Re: Confusions About JDBCOutputFormat


Hi Hequn,

Establishing a connection for each batch write may also have idle connection problem, since we are not sure when the connection will be closed. We call flush() method when a batch is finished or  snapshot state, but what if the snapshot is not enabled and the batch size not reached before the connection is closed?

May be we could use a Timer to test the connection periodically and keep it alive. What do you think?

I will open a jira and try to work on that issue.

Best, 
wangsan



> On Jul 10, 2018, at 8:38 PM, Hequn Cheng <chenghequn@xxxxxxxxx> wrote:
> 
> Hi wangsan,
> 
> I agree with you.
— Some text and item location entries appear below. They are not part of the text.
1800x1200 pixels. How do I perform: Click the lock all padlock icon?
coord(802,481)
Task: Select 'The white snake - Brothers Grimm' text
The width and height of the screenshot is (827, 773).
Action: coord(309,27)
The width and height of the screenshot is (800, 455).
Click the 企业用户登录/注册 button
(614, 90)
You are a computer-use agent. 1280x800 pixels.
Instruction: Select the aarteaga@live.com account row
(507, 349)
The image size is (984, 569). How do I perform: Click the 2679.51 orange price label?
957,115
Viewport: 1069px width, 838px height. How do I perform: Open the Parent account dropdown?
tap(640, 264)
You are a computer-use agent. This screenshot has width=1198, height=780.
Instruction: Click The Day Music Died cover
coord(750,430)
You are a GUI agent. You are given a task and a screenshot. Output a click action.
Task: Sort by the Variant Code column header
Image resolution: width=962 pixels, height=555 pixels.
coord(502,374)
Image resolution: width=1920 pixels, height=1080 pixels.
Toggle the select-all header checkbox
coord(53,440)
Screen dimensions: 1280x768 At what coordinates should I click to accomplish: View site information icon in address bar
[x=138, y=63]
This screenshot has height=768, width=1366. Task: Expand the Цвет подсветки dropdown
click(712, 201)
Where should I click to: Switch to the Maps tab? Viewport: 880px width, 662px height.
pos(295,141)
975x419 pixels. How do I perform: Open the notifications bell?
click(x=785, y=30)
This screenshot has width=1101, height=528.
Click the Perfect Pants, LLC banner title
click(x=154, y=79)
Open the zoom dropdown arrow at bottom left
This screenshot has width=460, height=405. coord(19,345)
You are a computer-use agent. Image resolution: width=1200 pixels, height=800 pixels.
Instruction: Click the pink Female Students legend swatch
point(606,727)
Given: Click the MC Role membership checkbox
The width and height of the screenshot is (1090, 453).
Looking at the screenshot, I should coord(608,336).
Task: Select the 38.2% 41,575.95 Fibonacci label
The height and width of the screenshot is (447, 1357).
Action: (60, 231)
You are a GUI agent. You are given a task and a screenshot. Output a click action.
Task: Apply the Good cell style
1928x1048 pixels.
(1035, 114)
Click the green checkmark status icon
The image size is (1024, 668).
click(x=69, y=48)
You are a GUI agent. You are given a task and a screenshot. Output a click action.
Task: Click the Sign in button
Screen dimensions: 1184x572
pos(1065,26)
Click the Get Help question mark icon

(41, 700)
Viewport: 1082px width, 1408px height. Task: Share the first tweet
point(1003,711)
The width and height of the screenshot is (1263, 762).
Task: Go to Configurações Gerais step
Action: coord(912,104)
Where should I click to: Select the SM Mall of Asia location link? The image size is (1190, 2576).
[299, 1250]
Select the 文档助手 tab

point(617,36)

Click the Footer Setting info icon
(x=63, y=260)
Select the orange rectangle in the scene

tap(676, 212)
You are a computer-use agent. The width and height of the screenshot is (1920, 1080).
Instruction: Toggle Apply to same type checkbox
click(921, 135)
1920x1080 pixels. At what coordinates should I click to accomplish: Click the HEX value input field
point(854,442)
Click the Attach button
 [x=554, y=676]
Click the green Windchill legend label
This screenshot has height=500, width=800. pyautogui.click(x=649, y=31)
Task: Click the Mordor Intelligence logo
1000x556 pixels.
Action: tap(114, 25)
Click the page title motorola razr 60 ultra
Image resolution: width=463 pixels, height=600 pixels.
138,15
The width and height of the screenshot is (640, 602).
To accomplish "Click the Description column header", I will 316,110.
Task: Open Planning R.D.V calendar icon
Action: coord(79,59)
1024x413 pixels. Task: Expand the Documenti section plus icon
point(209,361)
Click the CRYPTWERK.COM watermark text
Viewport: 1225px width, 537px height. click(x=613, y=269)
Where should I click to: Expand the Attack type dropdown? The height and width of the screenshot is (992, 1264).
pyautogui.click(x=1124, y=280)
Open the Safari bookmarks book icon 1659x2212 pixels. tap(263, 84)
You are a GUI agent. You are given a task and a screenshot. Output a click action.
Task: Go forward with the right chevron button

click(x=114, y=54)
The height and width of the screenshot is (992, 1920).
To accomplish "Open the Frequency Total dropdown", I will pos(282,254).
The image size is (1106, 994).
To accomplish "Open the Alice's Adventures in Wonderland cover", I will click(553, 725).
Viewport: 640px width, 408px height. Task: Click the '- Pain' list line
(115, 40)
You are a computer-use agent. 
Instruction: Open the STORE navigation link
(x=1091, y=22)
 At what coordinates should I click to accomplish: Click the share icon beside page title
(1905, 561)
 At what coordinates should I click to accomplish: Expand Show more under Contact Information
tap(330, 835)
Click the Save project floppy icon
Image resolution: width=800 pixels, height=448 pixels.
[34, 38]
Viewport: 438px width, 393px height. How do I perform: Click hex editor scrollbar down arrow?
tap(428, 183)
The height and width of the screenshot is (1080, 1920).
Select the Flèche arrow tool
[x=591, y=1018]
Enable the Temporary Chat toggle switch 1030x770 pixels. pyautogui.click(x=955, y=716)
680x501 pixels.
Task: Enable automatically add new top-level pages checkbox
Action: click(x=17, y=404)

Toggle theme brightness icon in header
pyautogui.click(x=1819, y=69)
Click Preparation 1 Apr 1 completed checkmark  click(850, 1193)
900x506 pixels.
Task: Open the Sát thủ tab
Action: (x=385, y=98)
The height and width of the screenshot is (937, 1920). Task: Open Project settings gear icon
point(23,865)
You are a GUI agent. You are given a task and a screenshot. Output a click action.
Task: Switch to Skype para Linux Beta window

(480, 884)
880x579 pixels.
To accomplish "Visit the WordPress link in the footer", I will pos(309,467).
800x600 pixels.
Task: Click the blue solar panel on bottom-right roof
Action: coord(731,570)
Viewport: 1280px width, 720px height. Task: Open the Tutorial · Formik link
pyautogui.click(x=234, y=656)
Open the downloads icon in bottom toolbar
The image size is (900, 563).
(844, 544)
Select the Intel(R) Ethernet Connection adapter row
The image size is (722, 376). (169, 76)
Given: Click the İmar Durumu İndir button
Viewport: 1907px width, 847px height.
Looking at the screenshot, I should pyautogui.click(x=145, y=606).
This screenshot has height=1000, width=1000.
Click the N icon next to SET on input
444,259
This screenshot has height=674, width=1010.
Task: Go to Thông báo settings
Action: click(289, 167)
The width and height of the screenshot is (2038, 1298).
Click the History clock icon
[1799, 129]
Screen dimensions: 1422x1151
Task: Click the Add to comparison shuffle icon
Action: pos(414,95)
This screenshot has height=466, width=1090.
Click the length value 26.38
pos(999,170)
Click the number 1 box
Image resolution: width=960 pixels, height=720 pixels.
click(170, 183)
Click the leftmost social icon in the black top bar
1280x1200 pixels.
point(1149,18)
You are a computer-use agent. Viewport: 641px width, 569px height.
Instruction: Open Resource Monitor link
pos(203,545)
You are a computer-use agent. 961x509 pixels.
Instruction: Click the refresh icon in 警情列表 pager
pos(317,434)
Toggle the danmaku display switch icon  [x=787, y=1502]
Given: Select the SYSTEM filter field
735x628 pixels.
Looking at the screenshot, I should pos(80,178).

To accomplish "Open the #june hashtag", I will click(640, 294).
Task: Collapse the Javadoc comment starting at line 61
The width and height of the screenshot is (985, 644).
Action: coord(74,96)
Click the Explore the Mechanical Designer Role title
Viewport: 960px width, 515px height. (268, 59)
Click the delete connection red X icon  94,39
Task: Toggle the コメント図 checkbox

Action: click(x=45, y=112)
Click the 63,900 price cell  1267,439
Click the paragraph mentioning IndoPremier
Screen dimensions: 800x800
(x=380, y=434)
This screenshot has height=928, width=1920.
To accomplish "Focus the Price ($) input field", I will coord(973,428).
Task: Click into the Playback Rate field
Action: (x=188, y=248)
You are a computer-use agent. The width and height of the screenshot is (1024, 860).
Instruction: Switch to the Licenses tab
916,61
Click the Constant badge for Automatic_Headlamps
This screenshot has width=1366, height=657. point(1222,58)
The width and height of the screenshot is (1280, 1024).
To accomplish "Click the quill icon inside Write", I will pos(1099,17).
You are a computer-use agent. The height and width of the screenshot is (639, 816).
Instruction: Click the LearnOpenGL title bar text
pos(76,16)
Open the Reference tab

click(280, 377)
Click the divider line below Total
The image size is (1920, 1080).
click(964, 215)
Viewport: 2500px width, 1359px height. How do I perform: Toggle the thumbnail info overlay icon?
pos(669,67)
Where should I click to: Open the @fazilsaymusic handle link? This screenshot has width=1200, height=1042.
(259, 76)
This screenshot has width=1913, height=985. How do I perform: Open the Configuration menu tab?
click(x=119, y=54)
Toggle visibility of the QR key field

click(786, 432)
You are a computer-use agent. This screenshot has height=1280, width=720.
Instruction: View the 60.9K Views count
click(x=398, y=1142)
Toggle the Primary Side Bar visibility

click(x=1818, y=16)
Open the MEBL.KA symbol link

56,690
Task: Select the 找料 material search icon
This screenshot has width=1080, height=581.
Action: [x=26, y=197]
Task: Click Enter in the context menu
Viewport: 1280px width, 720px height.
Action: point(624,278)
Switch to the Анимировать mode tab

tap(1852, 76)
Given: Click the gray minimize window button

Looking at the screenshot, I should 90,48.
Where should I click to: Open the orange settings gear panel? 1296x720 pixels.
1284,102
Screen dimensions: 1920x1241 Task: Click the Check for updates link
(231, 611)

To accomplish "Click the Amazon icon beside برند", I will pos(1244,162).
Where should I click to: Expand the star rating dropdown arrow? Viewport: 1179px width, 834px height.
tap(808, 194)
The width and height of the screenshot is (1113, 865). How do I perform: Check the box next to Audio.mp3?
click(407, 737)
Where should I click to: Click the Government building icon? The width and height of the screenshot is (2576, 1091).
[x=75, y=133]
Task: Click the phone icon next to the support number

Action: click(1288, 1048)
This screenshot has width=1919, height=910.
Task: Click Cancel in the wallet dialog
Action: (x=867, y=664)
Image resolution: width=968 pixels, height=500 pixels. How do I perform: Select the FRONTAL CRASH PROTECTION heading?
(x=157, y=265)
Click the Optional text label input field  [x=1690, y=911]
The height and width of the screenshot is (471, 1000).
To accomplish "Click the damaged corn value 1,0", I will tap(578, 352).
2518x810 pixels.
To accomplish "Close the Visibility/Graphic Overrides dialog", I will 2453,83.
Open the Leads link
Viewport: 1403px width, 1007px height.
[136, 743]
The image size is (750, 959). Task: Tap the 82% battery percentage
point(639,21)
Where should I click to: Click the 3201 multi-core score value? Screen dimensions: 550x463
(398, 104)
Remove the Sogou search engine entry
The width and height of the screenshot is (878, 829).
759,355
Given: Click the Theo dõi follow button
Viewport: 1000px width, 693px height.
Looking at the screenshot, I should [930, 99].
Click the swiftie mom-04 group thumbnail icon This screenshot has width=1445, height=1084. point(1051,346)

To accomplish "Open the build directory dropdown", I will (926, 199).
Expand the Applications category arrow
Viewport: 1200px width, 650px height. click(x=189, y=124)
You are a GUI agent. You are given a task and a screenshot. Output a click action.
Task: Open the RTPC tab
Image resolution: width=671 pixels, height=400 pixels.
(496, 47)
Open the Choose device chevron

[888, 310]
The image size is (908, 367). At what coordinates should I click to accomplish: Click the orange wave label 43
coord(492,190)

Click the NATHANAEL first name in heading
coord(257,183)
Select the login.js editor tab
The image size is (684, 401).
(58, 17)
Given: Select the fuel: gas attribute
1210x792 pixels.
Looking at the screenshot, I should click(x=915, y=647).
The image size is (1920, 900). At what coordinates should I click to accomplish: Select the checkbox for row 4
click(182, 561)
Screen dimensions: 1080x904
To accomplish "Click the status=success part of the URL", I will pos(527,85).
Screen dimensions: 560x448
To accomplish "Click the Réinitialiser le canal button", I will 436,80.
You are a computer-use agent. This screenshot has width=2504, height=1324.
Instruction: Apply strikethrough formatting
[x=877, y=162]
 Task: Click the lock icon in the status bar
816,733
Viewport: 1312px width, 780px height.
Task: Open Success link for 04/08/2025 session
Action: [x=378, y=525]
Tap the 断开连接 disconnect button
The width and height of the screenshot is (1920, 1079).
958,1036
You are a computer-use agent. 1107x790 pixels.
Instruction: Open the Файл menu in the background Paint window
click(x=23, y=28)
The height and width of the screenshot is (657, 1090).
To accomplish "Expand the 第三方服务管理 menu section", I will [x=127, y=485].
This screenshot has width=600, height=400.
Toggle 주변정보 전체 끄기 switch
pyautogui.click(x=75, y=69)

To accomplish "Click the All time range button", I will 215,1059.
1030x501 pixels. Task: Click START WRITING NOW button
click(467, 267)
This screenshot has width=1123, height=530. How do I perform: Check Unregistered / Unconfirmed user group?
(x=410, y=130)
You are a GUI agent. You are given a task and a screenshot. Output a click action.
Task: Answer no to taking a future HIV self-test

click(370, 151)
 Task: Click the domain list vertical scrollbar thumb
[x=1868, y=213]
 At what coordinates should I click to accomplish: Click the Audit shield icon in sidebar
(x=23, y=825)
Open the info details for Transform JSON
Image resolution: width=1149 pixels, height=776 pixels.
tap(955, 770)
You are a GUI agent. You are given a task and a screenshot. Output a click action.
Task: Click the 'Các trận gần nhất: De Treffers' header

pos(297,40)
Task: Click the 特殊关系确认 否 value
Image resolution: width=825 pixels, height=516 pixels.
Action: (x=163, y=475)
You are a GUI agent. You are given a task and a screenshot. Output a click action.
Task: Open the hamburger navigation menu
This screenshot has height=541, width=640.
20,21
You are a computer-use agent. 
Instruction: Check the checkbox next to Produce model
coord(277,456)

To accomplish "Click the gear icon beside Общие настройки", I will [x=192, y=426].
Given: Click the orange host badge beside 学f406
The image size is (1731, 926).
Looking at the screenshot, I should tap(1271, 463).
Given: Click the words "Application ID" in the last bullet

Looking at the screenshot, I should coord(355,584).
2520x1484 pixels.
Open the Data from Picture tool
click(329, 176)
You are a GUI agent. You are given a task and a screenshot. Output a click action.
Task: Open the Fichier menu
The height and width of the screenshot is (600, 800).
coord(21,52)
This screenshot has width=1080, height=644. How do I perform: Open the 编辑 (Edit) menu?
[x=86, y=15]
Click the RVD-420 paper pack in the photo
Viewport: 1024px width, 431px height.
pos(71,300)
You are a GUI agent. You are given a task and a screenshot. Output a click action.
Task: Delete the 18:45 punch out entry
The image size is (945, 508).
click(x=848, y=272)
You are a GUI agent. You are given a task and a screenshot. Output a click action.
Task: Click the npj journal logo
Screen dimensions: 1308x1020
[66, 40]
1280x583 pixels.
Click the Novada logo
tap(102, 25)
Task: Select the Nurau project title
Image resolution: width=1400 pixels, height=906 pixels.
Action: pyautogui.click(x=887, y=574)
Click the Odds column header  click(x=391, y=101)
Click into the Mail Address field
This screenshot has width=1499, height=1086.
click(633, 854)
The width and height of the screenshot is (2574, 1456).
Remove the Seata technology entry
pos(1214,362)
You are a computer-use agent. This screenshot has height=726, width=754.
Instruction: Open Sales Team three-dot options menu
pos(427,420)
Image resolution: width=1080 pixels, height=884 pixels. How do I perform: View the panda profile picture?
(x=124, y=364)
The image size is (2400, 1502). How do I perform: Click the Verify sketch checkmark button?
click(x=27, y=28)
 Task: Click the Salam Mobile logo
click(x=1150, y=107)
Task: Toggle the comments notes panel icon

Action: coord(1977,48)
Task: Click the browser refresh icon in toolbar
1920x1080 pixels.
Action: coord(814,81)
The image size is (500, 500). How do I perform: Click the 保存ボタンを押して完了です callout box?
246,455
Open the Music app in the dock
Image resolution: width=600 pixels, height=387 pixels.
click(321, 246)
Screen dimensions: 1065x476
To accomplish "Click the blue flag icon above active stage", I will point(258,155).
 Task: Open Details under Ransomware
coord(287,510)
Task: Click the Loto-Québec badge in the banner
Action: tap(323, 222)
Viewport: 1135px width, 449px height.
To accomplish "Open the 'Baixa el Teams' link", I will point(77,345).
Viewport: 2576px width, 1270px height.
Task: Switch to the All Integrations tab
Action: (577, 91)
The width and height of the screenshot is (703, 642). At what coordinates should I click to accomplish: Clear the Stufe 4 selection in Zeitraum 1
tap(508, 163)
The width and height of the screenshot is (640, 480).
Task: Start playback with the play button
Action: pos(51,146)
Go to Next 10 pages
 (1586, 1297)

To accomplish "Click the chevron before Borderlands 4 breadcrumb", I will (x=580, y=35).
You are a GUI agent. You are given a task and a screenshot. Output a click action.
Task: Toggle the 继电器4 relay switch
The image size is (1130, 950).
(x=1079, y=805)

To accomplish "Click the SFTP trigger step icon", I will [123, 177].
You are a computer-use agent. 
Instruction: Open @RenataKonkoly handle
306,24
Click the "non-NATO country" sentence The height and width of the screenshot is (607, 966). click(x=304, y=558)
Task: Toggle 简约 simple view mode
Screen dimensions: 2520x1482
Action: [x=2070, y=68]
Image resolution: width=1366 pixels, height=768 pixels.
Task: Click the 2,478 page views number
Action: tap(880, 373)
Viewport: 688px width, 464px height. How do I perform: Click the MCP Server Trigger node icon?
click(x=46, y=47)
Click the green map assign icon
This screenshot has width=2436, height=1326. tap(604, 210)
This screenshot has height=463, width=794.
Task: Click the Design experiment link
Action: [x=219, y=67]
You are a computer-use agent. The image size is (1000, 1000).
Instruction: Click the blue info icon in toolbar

It would be kind of you to open a jira to check the problem.
> 
> For the first problem, I think we need to establish connection each time execute batch write. And, it is better to get the connection from a connection pool.
> For the second problem, to avoid multithread problem, I think we should synchronized the batch object in flush() method.
> 
> What do you think?
> 
> Best, Hequn
> 
> 
> 
> On Tue, Jul 10, 2018 at 2:36 PM, wangsan <wamgsam@xxxxxxx <mailto:wamgsam@xxxxxxx>> wrote:
> Hi all,
> 
> I'm going to use JDBCAppendTableSink and JDBCOutputFormat in my Flink application. But I am confused with the implementation of JDBCOutputFormat.
> 
> 1. The Connection was established when JDBCOutputFormat is opened, and will be used all the time. But if this connction lies idle for a long time, the database will force close the connetion, thus errors may occur.
> 2. The flush() method is called when batchCount exceeds the threshold, but it is also called while snapshotting state. So two threads may modify upload and batchCount, but without synchronization.
> 
> Please correct me if I am wrong.
> 
> ——
> wangsan
>